ME was great! I went from 98SE to ME mostly because it had modern USB mass storage device support, unlike 98SE. 98SE wouldn't recognize my MP3 player either. ME was as stable as 98, it was an improved 98 in my opinion. Went to XP after that, never touched Vista, now I'm earning money to build myself a computer to run Win7 decently.


----------



## MetalRichtofen (Aug 3, 2010)

*Still using Vista*

I originally had 98 but then i upgraded my desktop to xp! Its being collecting dust in my attic for a while now though because its obsolete so im stuck with vista on my laptop! Vista actually works once you fix all of its problems and get both service packs but if your a noob at computers just stick to xp or windows 7 and youll be fine


----------



## porterjw (Aug 3, 2010)

lucasbytegenius said:


> ME was great! I went from 98SE to ME mostly because it had modern USB mass storage device support, unlike 98SE. 98SE wouldn't recognize my MP3 player either. ME was as stable as 98, it was an improved 98 in my opinion.



Orly? News to me! 

It was mainly a marketing ploy with a few dress-ups to appeal to...well, I'm not really sure who they were hoping it would appeal to, based on how hard it flopped. If you had luck with it, that's great, but I would have to say it was MS's biggest mainstream OS failure.


----------



## Concordedly (Aug 3, 2010)

imsati said:


> Orly? News to me!
> 
> It was mainly a marketing ploy with a few dress-ups to appeal to...well, I'm not really sure who they were hoping it would appeal to, based on how hard it flopped. If you had luck with it, that's great, but I would have to say it was MS's biggest mainstream OS failure.

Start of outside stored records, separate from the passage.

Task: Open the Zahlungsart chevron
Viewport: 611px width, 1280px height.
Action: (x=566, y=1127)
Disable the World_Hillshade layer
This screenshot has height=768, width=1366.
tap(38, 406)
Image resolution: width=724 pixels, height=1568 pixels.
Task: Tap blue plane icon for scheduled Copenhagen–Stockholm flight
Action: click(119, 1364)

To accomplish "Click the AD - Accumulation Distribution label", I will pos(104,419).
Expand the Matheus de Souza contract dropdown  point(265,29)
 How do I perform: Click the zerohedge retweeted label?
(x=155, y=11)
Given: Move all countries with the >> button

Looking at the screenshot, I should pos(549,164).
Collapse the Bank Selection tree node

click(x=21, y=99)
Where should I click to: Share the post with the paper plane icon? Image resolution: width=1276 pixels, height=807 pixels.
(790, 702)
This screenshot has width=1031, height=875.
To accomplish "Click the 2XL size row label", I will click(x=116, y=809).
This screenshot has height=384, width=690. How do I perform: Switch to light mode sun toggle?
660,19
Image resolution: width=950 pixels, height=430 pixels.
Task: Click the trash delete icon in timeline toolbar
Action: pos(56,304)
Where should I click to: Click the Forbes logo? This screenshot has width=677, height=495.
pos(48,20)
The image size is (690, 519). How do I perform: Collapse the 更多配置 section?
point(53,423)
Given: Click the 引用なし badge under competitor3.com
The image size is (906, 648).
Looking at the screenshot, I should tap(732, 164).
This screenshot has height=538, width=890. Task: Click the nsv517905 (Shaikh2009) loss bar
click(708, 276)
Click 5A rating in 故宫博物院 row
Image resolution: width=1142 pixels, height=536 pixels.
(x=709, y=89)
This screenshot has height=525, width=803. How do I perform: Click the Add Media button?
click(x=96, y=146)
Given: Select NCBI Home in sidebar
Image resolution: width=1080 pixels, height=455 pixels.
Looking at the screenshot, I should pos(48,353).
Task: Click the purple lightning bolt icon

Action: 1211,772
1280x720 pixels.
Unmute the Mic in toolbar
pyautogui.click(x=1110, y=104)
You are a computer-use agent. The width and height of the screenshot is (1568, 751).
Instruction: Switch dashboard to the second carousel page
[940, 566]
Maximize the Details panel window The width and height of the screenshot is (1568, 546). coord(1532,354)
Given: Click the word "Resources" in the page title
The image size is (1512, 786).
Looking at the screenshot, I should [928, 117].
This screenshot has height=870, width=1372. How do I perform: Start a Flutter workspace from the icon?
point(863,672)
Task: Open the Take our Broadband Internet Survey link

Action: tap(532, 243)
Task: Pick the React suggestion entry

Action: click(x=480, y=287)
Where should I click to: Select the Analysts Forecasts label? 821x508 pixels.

Agreeable. ME was the biggest failure in my time with Microsoft. I wouldn't compare Vista to it because at least during Vista the interwebs were developed enough for everyone to chat about the fail it was. Back then it was dial up baby. (For most folks including me.)


----------



## StrangleHold (Aug 4, 2010)

98SE/2000/7

ME was a complete failure for microsoft. (Vista No1) And no it wasnt as stable as 98SE. Really just a over bloated 98. Which made it unstable to a point, then the driver dilemma, alot of 98/SE drivers would work then some would not. Plus some manufactures didnt even have ME drivers. If you realy worked with it, it was ok but not worth it. Better if you just stayed with 98SE or upgraded to 2000.


----------



## 87dtna (Aug 4, 2010)

StrangleHold said:


> 98SE/2000/7
> .




  No XP in there?  XP has got to be one of the best OS's ever.  I've only used 2000 a couple times, I went from 98se to XP and loved XP.


----------



## User0one (Aug 4, 2010)

Xp


----------



## StrangleHold (Aug 4, 2010)

87dtna said:


> XP has got to be one of the best OS's ever. I've only used 2000 a couple times.


 
The reason is because its built on top of 2000. Really XP and Vista/7 is just addons to NT/2000 the same way 98SE and ME was to 98. But this time unlike ME they actually kinda fixed Vista and changed its name to 7 and got all us suckers to buy it instead of it being a free vista fix.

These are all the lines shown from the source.